這邊云依剛回到別院,就聽到秦虎過稟報,說道:“小姐,海莊主過來了,說是有事找您,現在人在前院。”
云依問道:“就他一人?”
秦虎回道:“是。”
云依邊解單披風,邊說道:“那你把他帶到前院的大堂吧,我馬上就過去。”
秦虎回道:“是。”得了吩咐便退了出去。
云依洗漱了一下,換了衣服,這才出了二進往前院走去,云依最討厭的就是現在的路況了,本來就都是土路,顛簸也說算了。
有的地方不知道怎么回事,全是積的細土面子,沒有踩實,馬車經過后,黃土飛揚,走這么一趟,雖然人在馬車廂里,可還是通過簾子細縫有少量的進入車廂里,衣服上臟死了。
來到前院的正堂,海莊主已經等在那里,見云依進來,馬上站了起來,作輯說道:“小姐,莊子上今年的秋收已經結束,稅糧已經上交,余糧已入倉。
過幾日在下要回府交帳,您可有事要在下捎辦的,請這幾天準備下,我會在走的前一天再過來一趟。”
云依聽到海莊主這么說,想了下說道:“海莊主大概是幾日后走,我心里也好有個成算。”
海莊主沉默了一下,再抬頭回道:“五天后起程吧,莊子上還有一些瑣事,我得安排好了才能放心的起程。”
云依想了下,點頭說道:“好,那你提前一天過來取東西吧,我給祖父、祖母準備一點東西,勞煩你給捎回去。”

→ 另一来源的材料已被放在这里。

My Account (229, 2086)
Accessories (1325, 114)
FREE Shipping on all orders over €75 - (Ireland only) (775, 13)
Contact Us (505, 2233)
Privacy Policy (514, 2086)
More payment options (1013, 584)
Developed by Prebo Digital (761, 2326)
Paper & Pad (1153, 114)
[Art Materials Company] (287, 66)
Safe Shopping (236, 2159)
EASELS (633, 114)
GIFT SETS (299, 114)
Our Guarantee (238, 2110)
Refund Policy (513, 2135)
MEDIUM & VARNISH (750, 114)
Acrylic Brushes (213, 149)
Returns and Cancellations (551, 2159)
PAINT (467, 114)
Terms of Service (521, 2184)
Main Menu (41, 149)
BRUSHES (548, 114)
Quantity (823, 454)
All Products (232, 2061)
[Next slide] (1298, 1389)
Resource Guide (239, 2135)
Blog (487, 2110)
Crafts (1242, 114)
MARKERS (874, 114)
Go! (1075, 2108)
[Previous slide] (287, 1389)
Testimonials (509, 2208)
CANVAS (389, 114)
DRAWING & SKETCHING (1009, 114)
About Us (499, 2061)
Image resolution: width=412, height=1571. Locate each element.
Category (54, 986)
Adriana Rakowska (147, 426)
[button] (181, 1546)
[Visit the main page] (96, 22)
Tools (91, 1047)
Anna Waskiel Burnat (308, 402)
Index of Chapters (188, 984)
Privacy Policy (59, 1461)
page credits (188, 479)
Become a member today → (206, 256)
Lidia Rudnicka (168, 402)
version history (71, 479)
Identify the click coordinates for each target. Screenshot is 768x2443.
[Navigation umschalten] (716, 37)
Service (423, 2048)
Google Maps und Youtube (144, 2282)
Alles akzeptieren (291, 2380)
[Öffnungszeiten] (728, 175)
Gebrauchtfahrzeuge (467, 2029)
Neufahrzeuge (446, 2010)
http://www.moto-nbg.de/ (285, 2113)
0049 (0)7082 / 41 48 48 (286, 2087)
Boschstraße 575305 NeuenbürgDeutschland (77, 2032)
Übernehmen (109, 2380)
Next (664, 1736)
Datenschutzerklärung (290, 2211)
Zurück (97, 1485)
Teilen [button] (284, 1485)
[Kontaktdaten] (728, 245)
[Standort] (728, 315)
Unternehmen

海莊主看正事已說完,于是又說道:“小姐,以往每年在下都是和章子一塊回府,今年不知小姐是怎么安排的,請示下。”
云依想了想說道:“你自己看著辦吧,我沒意見。那一家人現在在你手下可還服管教。”
海莊主回道:“托小姐的福,還好,就是得時刻催促著。”
云依想到那一家子被時刻盯緊,不情不愿憋屈的樣子就好笑,哎,自找的能怨得了誰。
海莊主事情辦完,想著云依剛才的話,心里想著自己回去再琢磨下,今年要不要帶章子回淮陽侯府,這次有小姐在別院做主,現在還把事情交給了自己拿主意。
本心是不想帶章子一塊回去的的,每次回去都想占便宜,他也很討厭這樣的人,可以往自己又做不得主,只好忍著。
看沒什么事了,海莊主就告辭先回去了。
章子一家這幾天也是心焦的不行,今年不比往年,以往別院里沒有做主的主子,他已經習慣了用侯府的名頭欺壓那些佃戶,那些人是敢怒而不敢言。
可今年別院里住著侯府的三小姐,看似柔弱實則強勢,跟本不是自己能拿捏的主,現在自己一家還被趕到莊子做事,也不敢再拿侯府的身份來說事。
這幾年閑散慣了,哪受過這些苦,差點就要了半條子命,可不干又怎么行,展四海那個小人為了討好三小姐,每天盯他們一家盯的緊。
想偷懶都不行,現在干活都是分著干,做不完活不讓下工,剛開始自己還想反抗,可幾次下來,展四海那個老小子一點面子也不給,他也死了那個心。